First let’s talk about the process by which the state Constitution can be amended in Florida. An amendment can either be proposed by the Legislature, or by citizen intiative. This requires a certain number of signatures on a petition. The amendment language must be clear, and it must be “single issue”. You can’t, for example, say that pregnant pigs cannot be confined inhumanely AND that piglets must be confined in the same space as their mothers. You think I’m kidding with this example. But the prohibition against inhumane confinement of pregnant pigs is now enshrined in the Florida Constitution.
The judge of clarity, single-issueness, and whether or not there truly are a sufficient number of valid signatures on the petition is: the Florida Supreme Court. Which shot down the Hometown Democracy petition the last time it almost got on the ballot, on the clarity and single-issue front. Back to the drawing board for the Hometown Democracy movement. During the interim, the anti-HD people ramped up their fight, and managed to get something through the legislature which would allow people who signed the petition in favor of HD to “revoke” their signatures. HD sued, and won.
Now then, what is all this fuss about? As previously mentioned, Florida has a so-called Smart Growth policy. All 67 counties are required to have what is called a Comprehensive Plan. All land-use regulations are subservient to the Plan, and the concept is to guide growth in a responsible way, while preserving natural resources. And it is a miserable failure. The evidence of that is all around us. Given a free hand, developers will pave over every inch of Florida until it all looks like Miami Beach. (If that doesn’t give you nightmares, you’ve never been to Miami Beach.)

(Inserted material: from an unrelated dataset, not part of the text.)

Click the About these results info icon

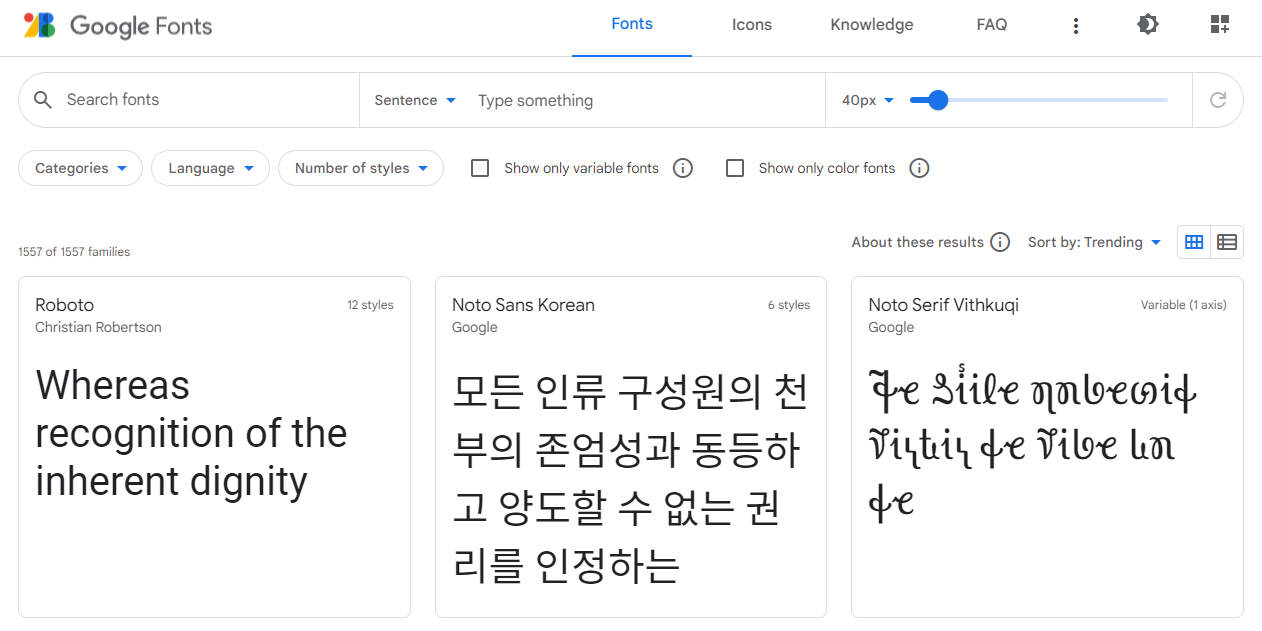[x=1000, y=242]
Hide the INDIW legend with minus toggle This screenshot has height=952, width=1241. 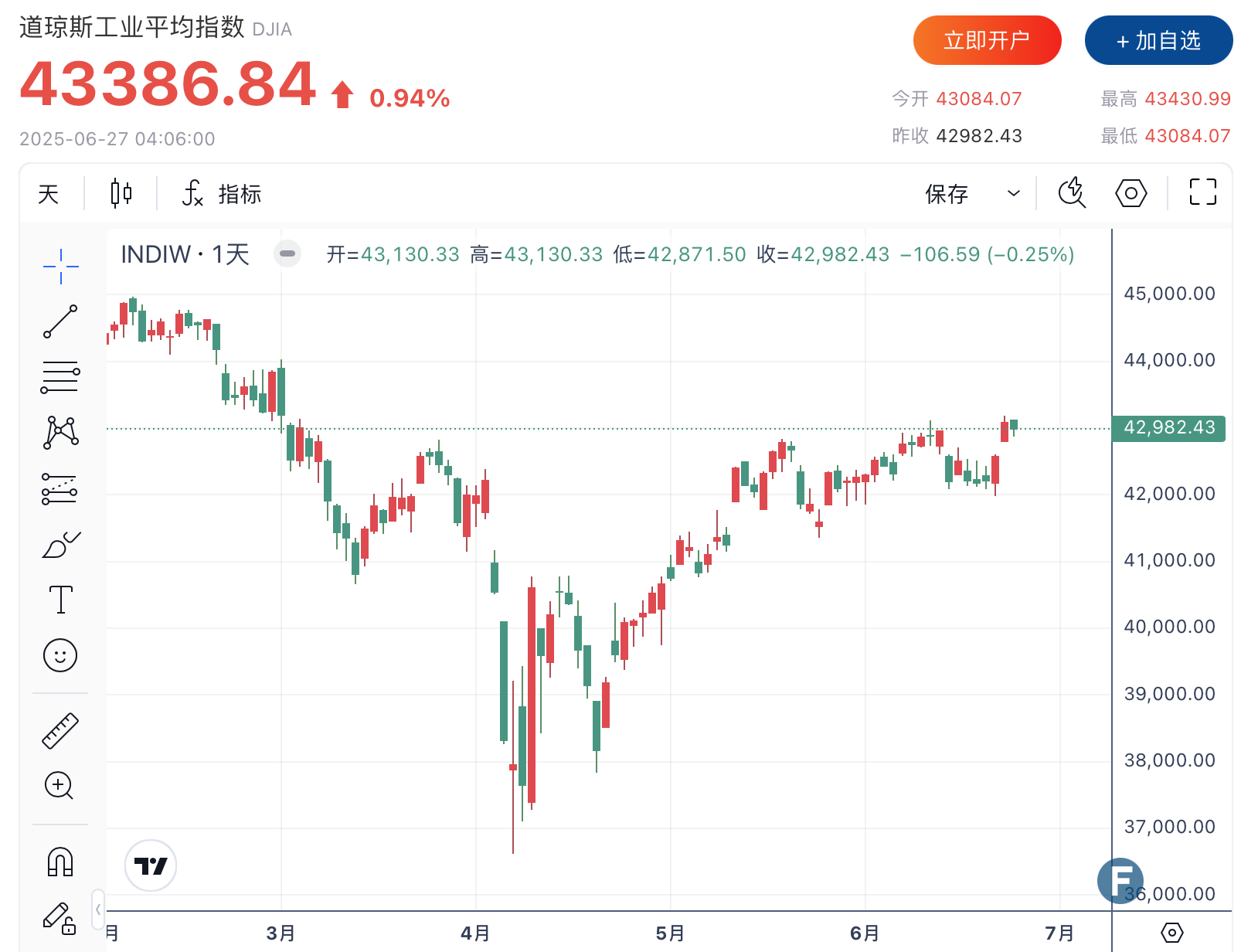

The HD amendment says simply this: any change to the Comp Plan must be voted on by the citizens. The absurdity of the arguments against that idea are laughable. Argument 1: It will break the bank. Counties will go broke having special elections every time someone wants to change the Comp Plan. Reality: the amendment doesn’t say that a special election has to be held. It can be done during the next regularly scheduled election. In addition, changes to the Comp Plan are somewhat rare in the present broken system, and they should be rarer still.
Argument 2. Opinions one way or another would be swayed by advertising on one side or the other, so that reasoned, expert opinion would not prevail. The side with the most money would win. Oh please! Fakename is about to develop hiccups from laughing so hard. Like that isn’t exactly what is happening right now? Except the money, in one form or another, is going to the officials who make the decisions rather than to expensive ad campaigns. Implicit in this argument is also that you, the citizen, are not smart enough to make these decisions, and you should leave it to your elected officials. Let’s hear it for representative government!

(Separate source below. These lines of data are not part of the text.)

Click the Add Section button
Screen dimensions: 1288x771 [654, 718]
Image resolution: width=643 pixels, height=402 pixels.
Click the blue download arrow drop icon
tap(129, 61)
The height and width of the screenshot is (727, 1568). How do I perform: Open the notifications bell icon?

There actually already is a process in place for citizens to “comment” on proposed Comp Plan changes, except nobody ever does. Why, say the antis, would we expect HD to change that? Fakename says: a comment is different from a vote. She also says: bring on the advertising! She bets more people will pay attention then. Usually they don’t, until they end up with a Wal-Mart in the back yard. (Ahem, this actually happened, more or less, to Fakename, although she fought tooth and nail against it.)
In closing, let’s talk about developers, who have been stereotyped and demonized during this fight. Fakename says: rightfully so. Some of Fakename’s readership may characterize developers as “producers”, which would be true in a sense. Building things creates jobs, at least temporarily. But in order to stay in business, and to keep those jobs going, they have to keep building things. It’s like a giant Ponzi scheme.
Even Tallahassee caught the condo fever that has consumed the rest of the state. Fakename can point out a recently completed 24-story condo building near her office, which has some 300 units. At last count, they’ve sold around 10. It’s in foreclosure. But do the developers care? Nope. They got their money. They’ve now moved on to plans to pave over the Appalachicola National Forest.